● **BRIEF**
Copy out all lines from the material that contain the string "header".

● **GIVEN DATA**
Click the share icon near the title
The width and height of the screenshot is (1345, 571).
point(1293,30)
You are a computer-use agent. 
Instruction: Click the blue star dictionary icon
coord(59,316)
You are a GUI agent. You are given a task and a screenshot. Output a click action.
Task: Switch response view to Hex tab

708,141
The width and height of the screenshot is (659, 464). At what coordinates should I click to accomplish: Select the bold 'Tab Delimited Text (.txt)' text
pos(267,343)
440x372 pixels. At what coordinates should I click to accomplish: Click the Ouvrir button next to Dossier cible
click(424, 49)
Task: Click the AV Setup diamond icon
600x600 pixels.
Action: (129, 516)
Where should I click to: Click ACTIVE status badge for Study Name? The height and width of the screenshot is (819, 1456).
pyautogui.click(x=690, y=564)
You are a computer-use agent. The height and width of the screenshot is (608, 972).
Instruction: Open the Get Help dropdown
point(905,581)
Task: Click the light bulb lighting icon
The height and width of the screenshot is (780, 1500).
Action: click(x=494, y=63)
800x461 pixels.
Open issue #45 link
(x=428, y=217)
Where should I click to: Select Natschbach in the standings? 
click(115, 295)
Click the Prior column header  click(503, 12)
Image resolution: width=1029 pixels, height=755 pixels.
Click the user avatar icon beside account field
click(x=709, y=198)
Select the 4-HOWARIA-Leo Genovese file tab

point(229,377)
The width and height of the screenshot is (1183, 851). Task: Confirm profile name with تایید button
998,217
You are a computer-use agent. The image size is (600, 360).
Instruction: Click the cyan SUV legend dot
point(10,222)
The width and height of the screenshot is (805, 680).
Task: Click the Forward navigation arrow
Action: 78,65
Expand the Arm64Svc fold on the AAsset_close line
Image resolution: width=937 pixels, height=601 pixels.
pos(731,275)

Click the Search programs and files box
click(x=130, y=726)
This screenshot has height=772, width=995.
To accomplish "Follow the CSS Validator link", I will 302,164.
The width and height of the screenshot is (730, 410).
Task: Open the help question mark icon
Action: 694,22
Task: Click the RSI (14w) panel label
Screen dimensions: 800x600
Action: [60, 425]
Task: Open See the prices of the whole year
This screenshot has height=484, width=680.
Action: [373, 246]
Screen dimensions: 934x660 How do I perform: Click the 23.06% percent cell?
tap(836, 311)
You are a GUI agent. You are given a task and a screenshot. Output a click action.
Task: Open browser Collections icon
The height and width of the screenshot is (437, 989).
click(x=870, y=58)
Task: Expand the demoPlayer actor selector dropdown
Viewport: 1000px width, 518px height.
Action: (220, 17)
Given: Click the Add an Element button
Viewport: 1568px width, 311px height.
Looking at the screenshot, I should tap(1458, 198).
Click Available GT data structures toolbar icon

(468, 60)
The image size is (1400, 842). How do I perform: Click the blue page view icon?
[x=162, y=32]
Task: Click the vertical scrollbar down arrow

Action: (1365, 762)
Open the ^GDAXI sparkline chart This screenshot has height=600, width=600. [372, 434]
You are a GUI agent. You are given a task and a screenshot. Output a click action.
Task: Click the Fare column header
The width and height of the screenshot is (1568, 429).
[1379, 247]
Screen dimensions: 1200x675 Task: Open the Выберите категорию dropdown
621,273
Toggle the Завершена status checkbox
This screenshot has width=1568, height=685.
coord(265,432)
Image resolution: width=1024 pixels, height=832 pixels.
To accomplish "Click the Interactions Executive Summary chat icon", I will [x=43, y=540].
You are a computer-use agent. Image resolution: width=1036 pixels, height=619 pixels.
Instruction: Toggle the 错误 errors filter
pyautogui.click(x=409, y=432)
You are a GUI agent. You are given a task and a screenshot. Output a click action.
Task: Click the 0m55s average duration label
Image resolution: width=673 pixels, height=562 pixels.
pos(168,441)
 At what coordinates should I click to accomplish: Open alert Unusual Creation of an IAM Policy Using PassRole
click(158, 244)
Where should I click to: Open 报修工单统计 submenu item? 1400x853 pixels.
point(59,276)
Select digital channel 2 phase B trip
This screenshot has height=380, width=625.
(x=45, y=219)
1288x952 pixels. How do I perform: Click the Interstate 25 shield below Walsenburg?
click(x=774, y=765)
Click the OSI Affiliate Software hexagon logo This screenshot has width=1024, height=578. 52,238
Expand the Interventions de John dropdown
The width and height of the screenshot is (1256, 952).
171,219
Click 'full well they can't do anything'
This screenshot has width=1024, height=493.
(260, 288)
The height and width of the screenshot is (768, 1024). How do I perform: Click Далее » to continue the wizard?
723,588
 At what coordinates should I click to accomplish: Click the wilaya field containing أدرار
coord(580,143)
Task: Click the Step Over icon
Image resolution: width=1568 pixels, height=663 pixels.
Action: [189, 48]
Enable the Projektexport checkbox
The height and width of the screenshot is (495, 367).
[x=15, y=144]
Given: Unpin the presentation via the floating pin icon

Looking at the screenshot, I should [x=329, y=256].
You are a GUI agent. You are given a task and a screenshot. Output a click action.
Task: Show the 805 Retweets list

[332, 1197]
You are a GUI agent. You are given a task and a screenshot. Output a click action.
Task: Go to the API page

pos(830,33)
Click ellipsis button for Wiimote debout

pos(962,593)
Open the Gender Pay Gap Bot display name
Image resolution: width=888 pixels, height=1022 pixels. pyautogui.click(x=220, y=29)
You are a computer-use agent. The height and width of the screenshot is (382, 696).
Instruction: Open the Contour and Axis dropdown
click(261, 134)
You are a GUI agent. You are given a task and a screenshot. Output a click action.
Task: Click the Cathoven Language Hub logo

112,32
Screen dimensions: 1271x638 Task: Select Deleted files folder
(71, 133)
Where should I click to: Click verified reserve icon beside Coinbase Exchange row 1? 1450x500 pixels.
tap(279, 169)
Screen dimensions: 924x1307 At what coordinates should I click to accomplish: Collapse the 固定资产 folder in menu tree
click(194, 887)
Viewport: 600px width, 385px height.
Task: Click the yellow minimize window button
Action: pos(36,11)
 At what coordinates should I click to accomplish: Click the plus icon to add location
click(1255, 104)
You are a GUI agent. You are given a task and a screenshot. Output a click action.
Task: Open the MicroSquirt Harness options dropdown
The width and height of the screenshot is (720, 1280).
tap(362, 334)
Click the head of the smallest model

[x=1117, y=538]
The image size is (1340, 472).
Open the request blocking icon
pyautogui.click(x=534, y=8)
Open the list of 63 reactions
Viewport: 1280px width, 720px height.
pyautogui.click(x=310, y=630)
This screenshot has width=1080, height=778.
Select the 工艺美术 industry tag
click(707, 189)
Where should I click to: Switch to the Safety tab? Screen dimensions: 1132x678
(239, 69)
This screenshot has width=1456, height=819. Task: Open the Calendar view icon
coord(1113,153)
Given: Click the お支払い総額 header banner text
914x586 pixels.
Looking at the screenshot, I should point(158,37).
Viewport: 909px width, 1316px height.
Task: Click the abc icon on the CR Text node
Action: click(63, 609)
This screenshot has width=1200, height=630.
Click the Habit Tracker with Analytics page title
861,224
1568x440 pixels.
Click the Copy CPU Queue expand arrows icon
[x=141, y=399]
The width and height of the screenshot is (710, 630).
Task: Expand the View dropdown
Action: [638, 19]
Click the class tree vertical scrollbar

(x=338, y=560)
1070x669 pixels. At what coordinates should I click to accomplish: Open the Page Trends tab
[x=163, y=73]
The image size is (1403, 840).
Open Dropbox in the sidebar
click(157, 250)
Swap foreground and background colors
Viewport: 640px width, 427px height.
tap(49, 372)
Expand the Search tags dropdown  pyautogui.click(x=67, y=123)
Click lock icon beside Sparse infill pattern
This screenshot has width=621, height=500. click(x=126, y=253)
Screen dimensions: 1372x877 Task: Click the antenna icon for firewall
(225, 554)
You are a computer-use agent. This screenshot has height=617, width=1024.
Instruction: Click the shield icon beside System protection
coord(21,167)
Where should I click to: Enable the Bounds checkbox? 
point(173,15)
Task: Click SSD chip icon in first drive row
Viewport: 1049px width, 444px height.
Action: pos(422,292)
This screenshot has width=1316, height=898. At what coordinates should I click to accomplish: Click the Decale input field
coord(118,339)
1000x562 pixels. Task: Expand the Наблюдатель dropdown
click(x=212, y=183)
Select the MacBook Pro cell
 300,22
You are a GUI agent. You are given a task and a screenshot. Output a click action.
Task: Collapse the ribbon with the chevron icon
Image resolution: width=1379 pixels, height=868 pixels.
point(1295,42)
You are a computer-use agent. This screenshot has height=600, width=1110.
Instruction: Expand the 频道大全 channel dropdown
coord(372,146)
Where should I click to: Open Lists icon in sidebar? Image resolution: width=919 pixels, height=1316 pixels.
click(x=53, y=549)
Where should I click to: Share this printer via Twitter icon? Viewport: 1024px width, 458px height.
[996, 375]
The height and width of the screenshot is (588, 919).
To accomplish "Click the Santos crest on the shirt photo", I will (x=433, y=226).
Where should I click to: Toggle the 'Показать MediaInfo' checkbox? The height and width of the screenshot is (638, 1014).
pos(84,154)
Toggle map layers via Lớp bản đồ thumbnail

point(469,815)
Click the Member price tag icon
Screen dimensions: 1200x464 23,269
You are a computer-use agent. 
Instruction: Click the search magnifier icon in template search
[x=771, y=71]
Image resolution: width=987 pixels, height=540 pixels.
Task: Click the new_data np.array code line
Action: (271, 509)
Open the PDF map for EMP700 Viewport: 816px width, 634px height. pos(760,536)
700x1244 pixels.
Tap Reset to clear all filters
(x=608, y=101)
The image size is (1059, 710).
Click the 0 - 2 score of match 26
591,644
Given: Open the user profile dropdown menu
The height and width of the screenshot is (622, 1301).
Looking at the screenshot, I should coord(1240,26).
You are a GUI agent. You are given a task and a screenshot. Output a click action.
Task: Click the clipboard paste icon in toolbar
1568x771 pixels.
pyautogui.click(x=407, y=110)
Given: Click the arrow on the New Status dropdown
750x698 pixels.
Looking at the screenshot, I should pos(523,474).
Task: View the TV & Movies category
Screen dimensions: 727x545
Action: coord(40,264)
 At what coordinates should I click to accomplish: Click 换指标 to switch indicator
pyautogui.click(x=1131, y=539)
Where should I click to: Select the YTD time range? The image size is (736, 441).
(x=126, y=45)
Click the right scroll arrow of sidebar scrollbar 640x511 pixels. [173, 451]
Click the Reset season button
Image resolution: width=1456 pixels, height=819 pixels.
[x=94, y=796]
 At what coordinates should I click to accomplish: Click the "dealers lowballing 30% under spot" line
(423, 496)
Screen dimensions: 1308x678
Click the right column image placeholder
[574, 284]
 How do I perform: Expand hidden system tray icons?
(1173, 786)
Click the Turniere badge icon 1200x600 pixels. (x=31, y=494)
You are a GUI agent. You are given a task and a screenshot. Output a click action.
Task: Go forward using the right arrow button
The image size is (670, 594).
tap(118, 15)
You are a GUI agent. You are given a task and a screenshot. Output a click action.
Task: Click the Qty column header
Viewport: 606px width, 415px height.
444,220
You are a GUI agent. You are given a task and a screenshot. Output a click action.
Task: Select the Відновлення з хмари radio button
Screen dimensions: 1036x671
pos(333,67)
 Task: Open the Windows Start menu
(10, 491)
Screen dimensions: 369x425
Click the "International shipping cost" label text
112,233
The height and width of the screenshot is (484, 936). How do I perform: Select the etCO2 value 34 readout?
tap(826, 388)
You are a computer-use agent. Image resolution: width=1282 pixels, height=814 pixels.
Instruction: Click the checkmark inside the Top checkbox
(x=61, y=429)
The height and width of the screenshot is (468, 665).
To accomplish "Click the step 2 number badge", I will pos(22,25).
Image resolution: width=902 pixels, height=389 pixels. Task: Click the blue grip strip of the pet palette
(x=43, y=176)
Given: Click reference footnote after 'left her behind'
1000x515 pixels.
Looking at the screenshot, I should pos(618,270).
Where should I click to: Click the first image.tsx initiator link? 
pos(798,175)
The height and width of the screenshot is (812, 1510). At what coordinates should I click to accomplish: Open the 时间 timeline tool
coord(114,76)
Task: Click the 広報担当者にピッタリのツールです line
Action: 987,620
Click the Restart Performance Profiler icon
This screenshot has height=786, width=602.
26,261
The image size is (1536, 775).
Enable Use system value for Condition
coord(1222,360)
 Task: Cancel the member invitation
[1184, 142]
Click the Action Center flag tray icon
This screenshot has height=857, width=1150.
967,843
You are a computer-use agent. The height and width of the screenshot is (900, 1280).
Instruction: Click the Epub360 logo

● **ANSWER TO THE EXERCISE**
Click the Prior column header  click(503, 12)
Task: Click the Fare column header
Given: Click the お支払い総額 header banner text
Task: Click the Qty column header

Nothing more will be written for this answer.